第72章 赌气 (2/3)
这一夜,商栩睡得酣沉,白游却做了一整晚光怪陆离的梦。
他醒来时,师父的手仍搭在他腰上,只需向下滑落半寸,就能碰到那处支起的地方。
白游尴尬得满脸通红,一把掀开被褥,起身走了。
片刻后商栩才醒,酒醉后最易头疼,他昨晚当真只准备小酌一番,不知怎的越喝越多,竟然喝得酩酊大醉。
他抵着额头坐起来,身上盖着的被褥滑落,旁边残留的一丝余温证明着他们昨晚曾同榻而眠。
“阿游。”他唤了一声,没人应。
商栩走进屋内,见盆中有洗漱用的净水,桌上摆了早饭,另有一盏斟好的醒酒茶,样样齐备,唯独没见着做这些事的人。
他洗漱完,饮了茶,听阁外传来剑器破空之声,应是白游在练习剑法。
往常他们切磋,总是摆好阵仗方正式开始,然而行走江湖,应变能力也格外重要,须得眼观六路耳听八方才行。
商栩屏气敛息,跃至翠幄亭边的山崖上,见少年身形修长,舞起剑来尽是洒脱风流之意。
趁白游不备,他提气运掌,自山崖斜侧疾出,攻向白游后背。
白游正练着一招“碧玉烟横”,听见掌劲风动,即刻腾身回转,一招“飞絮拂衣”将其掌劲破去,若非发现是他师父,还会有一招“雨打金荷”紧随其后。

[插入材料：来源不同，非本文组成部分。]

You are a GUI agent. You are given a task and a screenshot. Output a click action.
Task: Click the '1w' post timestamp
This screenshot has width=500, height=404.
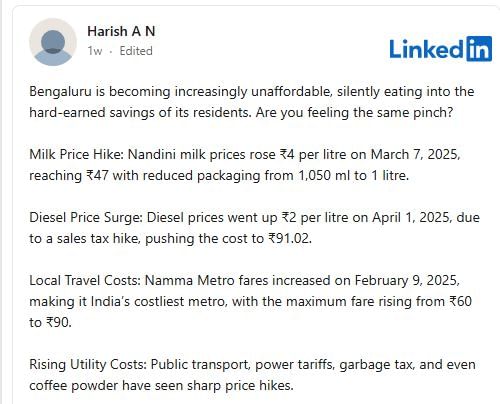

这些剑招白游早已学会,却还做不到收放自如、剑随意动,眼见就要误伤了商栩,他慌忙松手,弹尘剑擦过商栩下摆,“叮当”一声掉在地上。
“习剑之人怎能随意弃剑?”商栩道,弃剑意味着放弃比试,也意味着认输。
“师父以后,别这样开玩笑了。”白游紧抿着唇,隐隐有些生气。他方才是真以为有人偷袭,那一剑又快又准,若他没有及时弃剑,极有可能刺伤了他。
“我既与你切磋,便是你的对手,你大可放手施为,不要因为面对的是我,就限制了你自己。”商栩规劝着,心有挂碍,始终不是剑术取胜之道。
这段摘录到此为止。